I am homeschooling my son who is 12. He went to kindergarten at age 5 and was reading at a 5th grade level. He could read his lines from Alice in Wonderland in his musical theater class at age 4. He had been reading since he was 2 1/2. At school all they cared about was that he didn't color in the lines very well. We were told to homeschool. Multiple paths are not tolerated in our public school. There is one path, involving lots of coloring in the lines.

I think he could be really good in math but he learns math differently than most. When he was tested the month he turned 7 he was working at a 4th grade level. He had learned what he knew from playing games that he found online, but he has motor dysgraphia so he refused to use a pencil and paper during the testing and only used mental math to get the answers.

I tried to make him do things the way our math books showed it done but he said it was easier when he used his own methods and showing his work was hard because of the mild writing disability that makes his hands tire faster than most people's. I have had to figure this out on my own, with a little help from my friends on message boards, but nobody has a child exactly like mine. Sometimes I think those early years of insisting that my son do math the way the school would require made him hate math and I am trying to undo the damage.

When my son and I race each other to get the answer on his online math, my son is twice as fast as I am, but only if allowed to do it his way, which is by doing as doing as much mental math as possible and only writing what is absolutely required for him to get the correct answer. I am limited to the way I was taught, which until I had this child, was what I thought the only way of doing things. I have to write everything out to get the answers.

But there is another problem much harder to deal with than the mild motor dysgraphia. It is his migraine headaches which he gets an average of 4 or 5 days a week when there are a lot of weather changes. I have trouble doing math as quickly and accurately when I have a migraine and so does he but when he was tested by a neuropsychologist she said she didn't think his headache could affect the results of his tests.
Posted by: gratefulmom

Re: Homeshcooling - 01/18/11 07:52 AM

Hi Lori,

My DS6 was very simliar to yours in K. He's now 6 and at about a 4th grade level, including in EPGY math. We had similar math issues starting up. DS wants to do it all in his head and skip the usual process, and he's resistant to learning the "slow" way. Many gifted educators have told me that this is extremely common in these children because they see it differently than most kids do. (For younger ones, I've also been told that PG kids tend to hate manipulatives, b/c they see it in their mind vs in their hands, like most little kids need).
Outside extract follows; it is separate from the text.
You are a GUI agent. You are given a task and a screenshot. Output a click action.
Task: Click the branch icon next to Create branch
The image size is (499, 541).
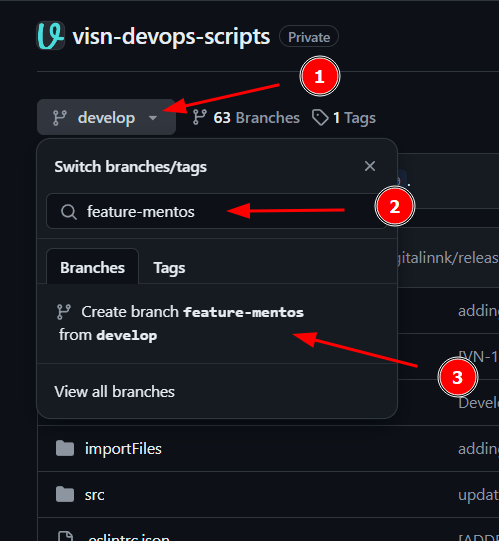(64, 312)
There seem to be some good PG math programs out there for the upper grades. I'm hoping a parent of older ones will step in here to help, since we're not there yet. We like EPGY, but I see a lot of rave reviews about The Art of Problem Solving classes, and I think there's another one that incorporates music. (Anyone?) With EPGY, my DS likes it because he doesn't have to write out the problems, so he can figure them out in his head however he wants. It also keeps from spiraling, which is very burdensome for these kids in the regular math curriculums.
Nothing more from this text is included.